## start Information shown

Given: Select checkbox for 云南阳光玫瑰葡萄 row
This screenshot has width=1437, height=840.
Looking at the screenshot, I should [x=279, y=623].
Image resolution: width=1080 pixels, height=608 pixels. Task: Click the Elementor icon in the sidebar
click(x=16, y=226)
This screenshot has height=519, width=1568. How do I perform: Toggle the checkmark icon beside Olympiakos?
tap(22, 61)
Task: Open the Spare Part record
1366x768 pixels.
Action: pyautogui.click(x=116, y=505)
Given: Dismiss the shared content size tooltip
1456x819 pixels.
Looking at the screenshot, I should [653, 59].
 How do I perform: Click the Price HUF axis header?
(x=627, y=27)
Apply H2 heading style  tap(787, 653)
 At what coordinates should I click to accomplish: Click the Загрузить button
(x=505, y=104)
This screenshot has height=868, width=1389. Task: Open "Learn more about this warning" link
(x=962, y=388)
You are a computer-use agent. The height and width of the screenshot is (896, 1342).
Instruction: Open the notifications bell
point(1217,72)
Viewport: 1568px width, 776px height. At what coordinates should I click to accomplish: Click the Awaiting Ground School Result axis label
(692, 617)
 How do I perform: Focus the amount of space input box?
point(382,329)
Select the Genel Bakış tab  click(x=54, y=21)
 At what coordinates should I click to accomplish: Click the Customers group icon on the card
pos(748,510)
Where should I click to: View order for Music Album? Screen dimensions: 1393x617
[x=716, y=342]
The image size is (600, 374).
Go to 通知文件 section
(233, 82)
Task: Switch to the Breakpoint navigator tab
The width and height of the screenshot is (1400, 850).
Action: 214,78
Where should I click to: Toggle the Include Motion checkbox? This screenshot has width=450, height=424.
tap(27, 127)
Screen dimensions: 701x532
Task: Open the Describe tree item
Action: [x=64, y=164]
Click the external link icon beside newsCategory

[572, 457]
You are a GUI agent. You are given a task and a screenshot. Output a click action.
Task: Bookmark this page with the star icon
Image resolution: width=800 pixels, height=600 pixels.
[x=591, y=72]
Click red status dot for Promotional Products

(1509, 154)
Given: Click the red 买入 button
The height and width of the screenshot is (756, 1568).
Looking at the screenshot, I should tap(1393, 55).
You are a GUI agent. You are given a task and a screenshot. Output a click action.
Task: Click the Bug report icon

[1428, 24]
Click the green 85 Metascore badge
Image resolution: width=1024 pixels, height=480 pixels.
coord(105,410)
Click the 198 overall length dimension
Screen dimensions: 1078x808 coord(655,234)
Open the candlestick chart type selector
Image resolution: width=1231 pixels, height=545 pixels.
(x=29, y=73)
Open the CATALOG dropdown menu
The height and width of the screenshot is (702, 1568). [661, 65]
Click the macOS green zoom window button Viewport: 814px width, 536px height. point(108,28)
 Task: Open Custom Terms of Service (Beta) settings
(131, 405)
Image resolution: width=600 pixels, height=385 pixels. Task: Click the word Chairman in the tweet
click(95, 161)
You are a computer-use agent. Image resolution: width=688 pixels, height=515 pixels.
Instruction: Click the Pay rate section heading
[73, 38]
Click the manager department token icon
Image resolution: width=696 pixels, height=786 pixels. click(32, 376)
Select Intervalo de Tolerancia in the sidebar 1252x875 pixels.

## end Information shown

Written task>
Turn every line of the listing above into a JSON list of strings, with one string per line and blank lines omitted.

The result>
[
  "Given: Select checkbox for 云南阳光玫瑰葡萄 row",
  "This screenshot has width=1437, height=840.",
  "Looking at the screenshot, I should [x=279, y=623].",
  "Image resolution: width=1080 pixels, height=608 pixels. Task: Click the Elementor icon in the sidebar",
  "click(x=16, y=226)",
  "This screenshot has height=519, width=1568. How do I perform: Toggle the checkmark icon beside Olympiakos?",
  "tap(22, 61)",
  "Task: Open the Spare Part record",
  "1366x768 pixels.",
  "Action: pyautogui.click(x=116, y=505)",
  "Given: Dismiss the shared content size tooltip",
  "1456x819 pixels.",
  "Looking at the screenshot, I should [653, 59].",
  " How do I perform: Click the Price HUF axis header?",
  "(x=627, y=27)",
  "Apply H2 heading style  tap(787, 653)",
  " At what coordinates should I click to accomplish: Click the Загрузить button",
  "(x=505, y=104)",
  "This screenshot has height=868, width=1389. Task: Open \"Learn more about this warning\" link",
  "(x=962, y=388)",
  "You are a computer-use agent. The height and width of the screenshot is (896, 1342).",
  "Instruction: Open the notifications bell",
  "point(1217,72)",
  "Viewport: 1568px width, 776px height. At what coordinates should I click to accomplish: Click the Awaiting Ground School Result axis label",
  "(692, 617)",
  " How do I perform: Focus the amount of space input box?",
  "point(382,329)",
  "Select the Genel Bakış tab  click(x=54, y=21)",
  " At what coordinates should I click to accomplish: Click the Customers group icon on the card",
  "pos(748,510)",
  "Where should I click to: View order for Music Album? Screen dimensions: 1393x617",
  "[x=716, y=342]",
  "The image size is (600, 374).",
  "Go to 通知文件 section",
  "(233, 82)",
  "Task: Switch to the Breakpoint navigator tab",
  "The width and height of the screenshot is (1400, 850).",
  "Action: 214,78",
  "Where should I click to: Toggle the Include Motion checkbox? This screenshot has width=450, height=424.",
  "tap(27, 127)",
  "Screen dimensions: 701x532",
  "Task: Open the Describe tree item",
  "Action: [x=64, y=164]",
  "Click the external link icon beside newsCategory",
  "[572, 457]",
  "You are a GUI agent. You are given a task and a screenshot. Output a click action.",
  "Task: Bookmark this page with the star icon",
  "Image resolution: width=800 pixels, height=600 pixels.",
  "[x=591, y=72]",
  "Click red status dot for Promotional Products",
  "(1509, 154)",
  "Given: Click the red 买入 button",
  "The height and width of the screenshot is (756, 1568).",
  "Looking at the screenshot, I should tap(1393, 55).",
  "You are a GUI agent. You are given a task and a screenshot. Output a click action.",
  "Task: Click the Bug report icon",
  "[1428, 24]",
  "Click the green 85 Metascore badge",
  "Image resolution: width=1024 pixels, height=480 pixels.",
  "coord(105,410)",
  "Click the 198 overall length dimension",
  "Screen dimensions: 1078x808 coord(655,234)",
  "Open the candlestick chart type selector",
  "Image resolution: width=1231 pixels, height=545 pixels.",
  "(x=29, y=73)",
  "Open the CATALOG dropdown menu",
  "The height and width of the screenshot is (702, 1568). [661, 65]",
  "Click the macOS green zoom window button Viewport: 814px width, 536px height. point(108,28)",
  " Task: Open Custom Terms of Service (Beta) settings",
  "(131, 405)",
  "Image resolution: width=600 pixels, height=385 pixels. Task: Click the word Chairman in the tweet",
  "click(95, 161)",
  "You are a computer-use agent. Image resolution: width=688 pixels, height=515 pixels.",
  "Instruction: Click the Pay rate section heading",
  "[73, 38]",
  "Click the manager department token icon",
  "Image resolution: width=696 pixels, height=786 pixels. click(32, 376)",
  "Select Intervalo de Tolerancia in the sidebar 1252x875 pixels."
]